Brief
Gather every line of the records below that contains the string "axis", matching case exactly.

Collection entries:
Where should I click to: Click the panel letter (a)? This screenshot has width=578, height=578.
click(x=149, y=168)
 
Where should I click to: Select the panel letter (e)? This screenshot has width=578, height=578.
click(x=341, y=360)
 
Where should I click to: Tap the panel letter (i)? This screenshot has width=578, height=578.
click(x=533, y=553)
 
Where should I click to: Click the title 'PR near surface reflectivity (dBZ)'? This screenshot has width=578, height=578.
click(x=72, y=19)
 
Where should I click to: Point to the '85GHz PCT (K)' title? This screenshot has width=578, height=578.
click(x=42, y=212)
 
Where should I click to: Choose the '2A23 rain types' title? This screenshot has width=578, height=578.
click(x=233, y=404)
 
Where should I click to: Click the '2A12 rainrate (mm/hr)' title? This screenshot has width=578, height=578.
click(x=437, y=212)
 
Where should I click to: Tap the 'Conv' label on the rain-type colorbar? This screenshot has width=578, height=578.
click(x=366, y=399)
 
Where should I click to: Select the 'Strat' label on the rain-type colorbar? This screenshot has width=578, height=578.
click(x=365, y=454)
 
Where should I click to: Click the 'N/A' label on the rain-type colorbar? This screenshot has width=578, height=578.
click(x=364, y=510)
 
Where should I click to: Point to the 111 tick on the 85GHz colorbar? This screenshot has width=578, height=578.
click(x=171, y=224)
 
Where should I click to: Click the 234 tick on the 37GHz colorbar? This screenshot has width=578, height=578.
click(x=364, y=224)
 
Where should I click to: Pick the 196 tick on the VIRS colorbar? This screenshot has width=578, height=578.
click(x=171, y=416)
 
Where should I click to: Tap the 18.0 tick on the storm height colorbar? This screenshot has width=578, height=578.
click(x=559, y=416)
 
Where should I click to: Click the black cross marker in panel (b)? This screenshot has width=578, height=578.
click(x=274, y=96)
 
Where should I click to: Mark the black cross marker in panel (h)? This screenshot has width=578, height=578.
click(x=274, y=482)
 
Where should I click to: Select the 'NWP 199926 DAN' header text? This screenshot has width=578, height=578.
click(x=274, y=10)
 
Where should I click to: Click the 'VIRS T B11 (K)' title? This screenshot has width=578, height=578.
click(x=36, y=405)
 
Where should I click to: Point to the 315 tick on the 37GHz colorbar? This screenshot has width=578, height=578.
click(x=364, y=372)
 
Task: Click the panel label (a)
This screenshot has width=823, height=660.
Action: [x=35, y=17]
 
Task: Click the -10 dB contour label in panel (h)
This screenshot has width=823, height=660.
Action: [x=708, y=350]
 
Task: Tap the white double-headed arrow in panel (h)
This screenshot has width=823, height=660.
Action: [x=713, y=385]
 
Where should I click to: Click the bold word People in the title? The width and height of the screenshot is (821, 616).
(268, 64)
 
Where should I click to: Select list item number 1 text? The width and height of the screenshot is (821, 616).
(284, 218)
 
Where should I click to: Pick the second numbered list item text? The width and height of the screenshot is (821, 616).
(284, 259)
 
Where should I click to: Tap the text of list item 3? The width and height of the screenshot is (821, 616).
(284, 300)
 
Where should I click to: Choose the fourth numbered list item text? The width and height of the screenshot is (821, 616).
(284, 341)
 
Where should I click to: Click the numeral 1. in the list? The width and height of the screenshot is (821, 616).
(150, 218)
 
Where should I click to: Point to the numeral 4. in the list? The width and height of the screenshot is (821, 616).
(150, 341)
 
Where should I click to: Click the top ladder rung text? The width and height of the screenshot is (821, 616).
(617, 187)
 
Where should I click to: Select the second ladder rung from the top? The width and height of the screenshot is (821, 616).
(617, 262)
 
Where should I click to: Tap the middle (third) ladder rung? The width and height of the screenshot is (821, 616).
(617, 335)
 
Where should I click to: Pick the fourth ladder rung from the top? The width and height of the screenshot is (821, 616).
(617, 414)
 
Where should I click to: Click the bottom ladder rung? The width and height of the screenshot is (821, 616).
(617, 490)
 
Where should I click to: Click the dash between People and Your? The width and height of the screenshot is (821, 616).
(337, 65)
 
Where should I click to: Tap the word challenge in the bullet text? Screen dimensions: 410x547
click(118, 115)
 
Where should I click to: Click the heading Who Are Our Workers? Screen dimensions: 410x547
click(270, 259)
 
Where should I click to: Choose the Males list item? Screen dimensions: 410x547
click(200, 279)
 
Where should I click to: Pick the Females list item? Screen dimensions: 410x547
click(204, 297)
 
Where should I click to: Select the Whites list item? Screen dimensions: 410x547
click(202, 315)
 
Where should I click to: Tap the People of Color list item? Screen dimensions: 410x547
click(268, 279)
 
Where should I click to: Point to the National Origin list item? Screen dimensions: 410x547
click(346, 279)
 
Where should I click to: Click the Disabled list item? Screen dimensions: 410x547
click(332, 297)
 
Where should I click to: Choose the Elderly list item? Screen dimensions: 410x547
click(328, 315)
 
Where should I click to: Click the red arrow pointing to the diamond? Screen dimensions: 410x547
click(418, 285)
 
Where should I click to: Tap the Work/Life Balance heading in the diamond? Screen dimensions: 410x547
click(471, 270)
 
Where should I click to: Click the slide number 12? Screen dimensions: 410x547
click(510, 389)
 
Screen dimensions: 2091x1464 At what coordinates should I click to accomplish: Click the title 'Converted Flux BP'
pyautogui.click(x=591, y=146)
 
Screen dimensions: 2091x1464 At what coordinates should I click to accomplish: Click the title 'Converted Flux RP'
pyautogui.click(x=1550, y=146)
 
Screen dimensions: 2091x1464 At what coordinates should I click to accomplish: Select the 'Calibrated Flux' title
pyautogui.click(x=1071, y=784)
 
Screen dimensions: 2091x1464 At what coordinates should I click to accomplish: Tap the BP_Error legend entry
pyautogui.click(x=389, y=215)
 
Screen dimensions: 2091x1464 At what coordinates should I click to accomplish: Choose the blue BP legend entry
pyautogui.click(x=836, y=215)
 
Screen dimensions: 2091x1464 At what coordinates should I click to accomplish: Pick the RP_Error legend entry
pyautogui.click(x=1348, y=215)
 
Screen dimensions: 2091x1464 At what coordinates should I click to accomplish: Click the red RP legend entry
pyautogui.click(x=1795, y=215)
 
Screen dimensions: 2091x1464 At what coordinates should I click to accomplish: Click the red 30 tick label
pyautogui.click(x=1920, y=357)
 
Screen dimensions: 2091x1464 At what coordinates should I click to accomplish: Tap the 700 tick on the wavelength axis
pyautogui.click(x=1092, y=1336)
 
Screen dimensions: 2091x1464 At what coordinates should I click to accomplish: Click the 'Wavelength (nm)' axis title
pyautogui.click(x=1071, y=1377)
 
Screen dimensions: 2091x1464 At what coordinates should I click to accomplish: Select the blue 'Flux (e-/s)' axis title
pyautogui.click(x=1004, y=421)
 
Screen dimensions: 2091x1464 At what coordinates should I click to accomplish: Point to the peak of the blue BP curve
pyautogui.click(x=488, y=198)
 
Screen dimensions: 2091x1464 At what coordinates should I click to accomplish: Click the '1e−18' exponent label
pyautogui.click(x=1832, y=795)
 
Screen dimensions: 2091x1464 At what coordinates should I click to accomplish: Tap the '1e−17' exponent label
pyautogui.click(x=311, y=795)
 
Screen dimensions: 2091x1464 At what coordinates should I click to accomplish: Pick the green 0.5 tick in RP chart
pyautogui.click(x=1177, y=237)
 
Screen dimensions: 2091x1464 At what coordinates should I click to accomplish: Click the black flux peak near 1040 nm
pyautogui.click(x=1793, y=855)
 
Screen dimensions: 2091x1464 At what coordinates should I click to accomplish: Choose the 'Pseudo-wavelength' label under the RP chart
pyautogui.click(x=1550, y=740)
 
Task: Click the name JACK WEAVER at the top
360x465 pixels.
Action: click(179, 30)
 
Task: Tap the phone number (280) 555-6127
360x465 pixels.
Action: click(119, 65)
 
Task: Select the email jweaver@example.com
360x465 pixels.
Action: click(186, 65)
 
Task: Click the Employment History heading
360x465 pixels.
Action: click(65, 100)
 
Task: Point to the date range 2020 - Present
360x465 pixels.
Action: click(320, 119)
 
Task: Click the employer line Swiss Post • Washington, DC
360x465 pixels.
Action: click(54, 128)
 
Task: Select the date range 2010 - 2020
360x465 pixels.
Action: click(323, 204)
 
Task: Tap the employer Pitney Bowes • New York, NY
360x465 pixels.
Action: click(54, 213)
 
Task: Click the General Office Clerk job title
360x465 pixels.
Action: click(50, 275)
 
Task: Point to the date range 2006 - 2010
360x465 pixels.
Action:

Full solution
Screen dimensions: 2091x1464 At what coordinates should I click to accomplish: Tap the 700 tick on the wavelength axis
Screen dimensions: 2091x1464 At what coordinates should I click to accomplish: Click the 'Wavelength (nm)' axis title
Screen dimensions: 2091x1464 At what coordinates should I click to accomplish: Select the blue 'Flux (e-/s)' axis title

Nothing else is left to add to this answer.